Putting myself in danger of failing a class I've decided to post this email I got from one of my professors. The class is "War in the Modern World." History 399. The teacher's name I emitted because he seems a bit whacked and I wouldn't want him googling himself and inadvertently finding this blog and then failing me because he is a cry baby.
Please submit your weekly question this week by email. In order for your submission to be accepted, it must conform to the following format:
1. Subject line-- Hst 399: Week 1
(there must be a space between "Hst" and "399," one after the ":", and one between "Week and "1").
2. On the first line of the body of the email, put your name (first last), a blank space after your last name, then a forward slash ("/") followed by "Week 1" (do not include the quote marks).
3. Hit "enter" twice and then put in your question. I suggest you write and spell check your question in your usual word processor and then "paste" your it into your email. If you don't know how to do this, find out. It's basic. Make sure there is a blank line between the first line (the one with your name) and your question.
4. Unlike a regular email, do not begin with "Dear Dr. (name changed)Schmoctor" and do not end it by "signing" your name.
5. Here is an example of the message body (do not put in the dashed lines shown below):
---------------------------
Todd Schmoctor(name changed slightly) /Week 1
Given all the advances in civil rights, workers rights, and women's right made in the United States in the decades after the Civil War, and also considering the widespread availability of both education and psychological therapy throughout the twentieth century, why at the beginning of the twenty-first century are there still more horses asses than there are horses?
---------------------------
Please take a few minutes when you send your question to conform to these few format rules.
Best regards,
Todd Schmoctor
Ahhh... College. Ahhh... Anal professors. This is just taking me back, let me tell you what. Like the time a teacher in the drama department at Humboldt gave an assignment to write down everything that our character says about our own character, everything that the other characters say about our character and anything at all in the script that is written about our character. And when I turned it in she made me take it home and retype it because I hadn't put quotes around each line. And docked me a grade. Because it was late. Because that's how to learn acting. I can't tell you how much this exercise has helped in my dramatic career since that class. I now put "quotes" around everything. Like when I talk about my "education" or the "theater department" at "Humboldt state university." Fuckwads. Fantastic fuckwads.
Actually, I love this history teacher guy. He is completely insane and a total asshole but I think he is great until he screws me over. The first day of class he was going over the syllabus and was reading to us that our papers and essays should be clear and lucid and this fat kid behind me asked, "what do you mean by lucid?" and the professor said, "I mean what everyone who uses the word lucid means." and then went on. And the kid behind me muttered "asshole." It was great. That fat kid was so embarrassed. As well he should be. Idiot. Horses Ass.

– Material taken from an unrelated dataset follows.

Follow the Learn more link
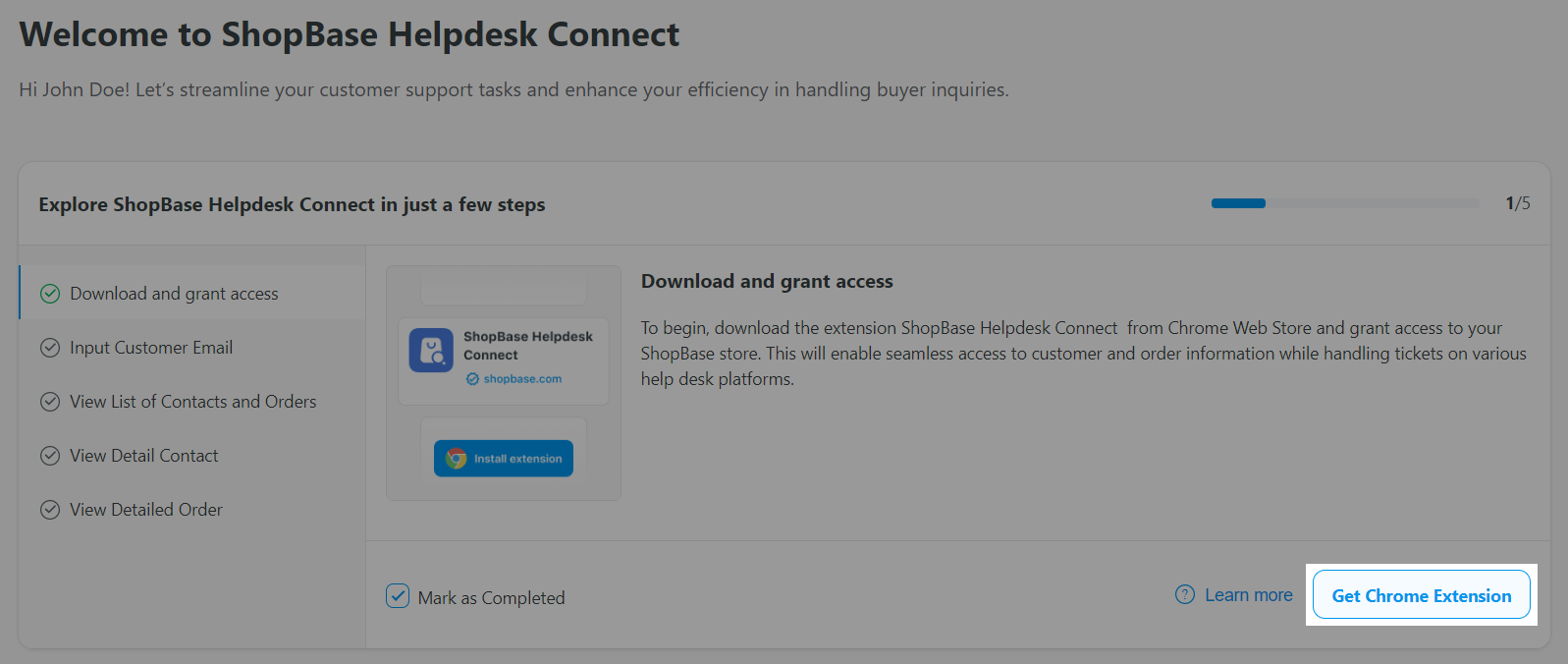 tap(1248, 595)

And my sister got me a great deal on an awesome laptop!!! I am so excited. I will be totally in with all the cool kids now. Well, not until I get a cell phone. But well on my way!! Sweet. What else. Oh yeah, I support the law.
January 14, 2006
How are my classes going? I'll tell you how my classes are going.
Posted by
apants
at
1:14 PM
Subscribe to:
Post Comments (Atom)
3 comments:
"4. Unlike a regular email, do not begin with "Dear Dr. (name changed)Schmoctor" and do not end it by "signing" your name."
HUH? Who begins and ends e-mails with "Dear Joe Blow," and ends it with signing their name? Dr. Schmoctor must correspond with some Very Proper People.
I like that he is trying to be funny at the same time that he is being a nuerotic crazy asshole.
You should include quotes around everything except "Week 1".
Yes, that is part of his "charm." I just sent my question and I admit I was way more attentive to the quality of the question and the format than I would have been if he hadn't sent that email. So I guess his little ploy works even on the sarcastic smart asses who think they are probably smarter and way cooler than he is. Such as myself, for instance. I really thought about putting quotes around everything except "week 1" Thought long and hard.